- **Problem to work on**
Please output, without any change, the lines of the material below from the very first through the one with "The image size is (1080, 1440).".
---- Data supplied
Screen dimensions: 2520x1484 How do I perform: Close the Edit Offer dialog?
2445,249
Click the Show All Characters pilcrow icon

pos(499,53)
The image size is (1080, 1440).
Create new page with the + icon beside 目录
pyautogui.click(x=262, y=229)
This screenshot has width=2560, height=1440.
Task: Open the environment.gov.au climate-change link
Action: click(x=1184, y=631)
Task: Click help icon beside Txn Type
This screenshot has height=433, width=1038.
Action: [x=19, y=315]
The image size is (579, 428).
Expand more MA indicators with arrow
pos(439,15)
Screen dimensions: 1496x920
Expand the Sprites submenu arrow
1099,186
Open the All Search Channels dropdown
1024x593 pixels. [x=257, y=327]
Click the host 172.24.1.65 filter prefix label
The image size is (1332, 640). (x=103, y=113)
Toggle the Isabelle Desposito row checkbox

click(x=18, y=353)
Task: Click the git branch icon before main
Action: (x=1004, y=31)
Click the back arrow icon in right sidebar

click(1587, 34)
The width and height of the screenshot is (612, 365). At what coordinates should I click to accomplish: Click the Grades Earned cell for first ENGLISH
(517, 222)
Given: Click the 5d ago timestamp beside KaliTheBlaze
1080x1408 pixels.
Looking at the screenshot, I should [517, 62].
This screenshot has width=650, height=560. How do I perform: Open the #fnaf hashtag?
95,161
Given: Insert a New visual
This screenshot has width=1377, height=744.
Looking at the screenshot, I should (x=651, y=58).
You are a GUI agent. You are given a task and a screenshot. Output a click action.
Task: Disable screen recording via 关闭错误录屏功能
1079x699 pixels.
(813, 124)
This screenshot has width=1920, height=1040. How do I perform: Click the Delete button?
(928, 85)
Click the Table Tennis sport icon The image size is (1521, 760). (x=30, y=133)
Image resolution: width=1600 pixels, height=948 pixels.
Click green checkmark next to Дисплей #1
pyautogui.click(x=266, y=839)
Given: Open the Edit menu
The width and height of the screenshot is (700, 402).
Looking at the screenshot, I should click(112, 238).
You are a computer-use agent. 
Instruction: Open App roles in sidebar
--------
- **Solution to the problem**
Screen dimensions: 2520x1484 How do I perform: Close the Edit Offer dialog?
2445,249
Click the Show All Characters pilcrow icon

pos(499,53)
The image size is (1080, 1440).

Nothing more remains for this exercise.